Quoted passage:

- Born: Brenda Claudina Susan Artman 2 March 1969 (age 57) Luton, Bedfordshire, England
- Occupations: Singer; actress; television personality;
- Television: The X Factor; Loose Women; Songs of Praise;
- Children: 2, including Jamal
- Musical career
- Genres: Pop; musical theatre; gospel;
- Years active: 1990s–present
- Website: brendaedwardsglobal.com

= Brenda Edwards =

English singer and television presenter (born 1969)

Brenda Claudina Susan Edwards (' Artman; born 2 March 1969) is an English singer, actress, television personality and presenter. In 2005, she was the ninth contestant eliminated on the second series of The X Factor. Since 2019, she has been a weekly panellist on the ITV daytime chat show Loose Women. In October 2020, Edwards, Charlene White, Judi Love and Kéllé Bryan became the first all black panel in the show's 25-year history; they have featured several times together.
In January 2021, she became a presenter on the BBC One programme Songs of Praise.

==Early life==
Brenda Claudina Susan Artman was born on 2 March 1969 in Luton, Bedfordshire, to a Saint Vincentian family. Edwards and her older brother Rodney were raised by relatives following the death of their parents in a car crash on 22 December 1974. Her grandmother, who was a member of the Church of God in Christ in Bury Park, encouraged her granddaughter to attend when she was eight, and Edwards soon discovered a love of music and singing, which led to her joining the Sunday school junior choir, and she soon became the choir mistress, as well as a member of the Pentecostal Collective Church of God in Christ (COGIC) mass choir.

Short problem 1:
Pull out each of the rows below that contains the string "screenshot", and copy each one in full.

Given entries:
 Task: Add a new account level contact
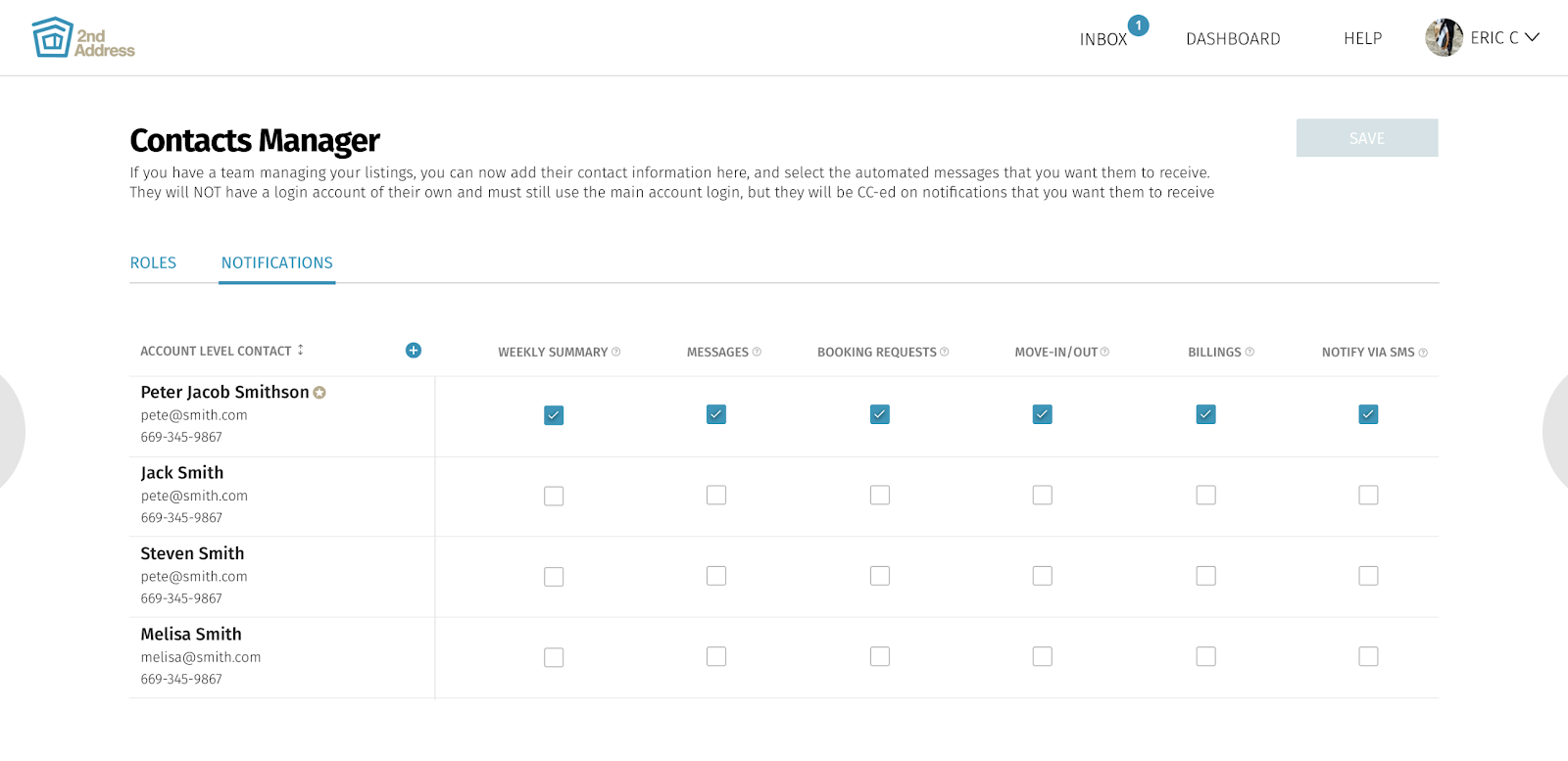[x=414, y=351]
...
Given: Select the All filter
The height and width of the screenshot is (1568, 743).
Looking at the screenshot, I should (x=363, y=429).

Short problem 2:
Resume the biography of Brenda Edwards above, starting right after its last sentence.

Task result 1:
The height and width of the screenshot is (1568, 743).
Looking at the screenshot, I should (x=363, y=429).

Task result 2:
Edwards eventually made the move from gospel to secular music, and at 18 she sang at local nightclubs, weddings, funerals and bar mitzvahs. Prior to finding a successful entertainment career, Edwards worked full-time in accounts.

==Career==
===1990s: Career beginnings===
Having provided vocals for a number of unsigned and small label recordings, Edwards then found some success on the 1996 track "Wiggly World Part Two" by Junior Jack (as Mr. Jack).

===2005: The X Factor===
Edwards appeared in the second series of The X Factor in 2005. She was in the Over-25s category alongside Andy Abraham, Chico Slimani and Maria Lawson, and mentored by Sharon Osbourne. The first live show saw Edwards singing "Son of a Preacher Man". This was followed by performances of "Rescue Me" and "Midnight Train to Georgia". Performances of "I'm Outta Love" and "I'll Never Love This Way Again" won her a place in the semi-final, where she was voted out after her renditions of "Respect" and "Without You", with just 23 votes separating her and the act in third place.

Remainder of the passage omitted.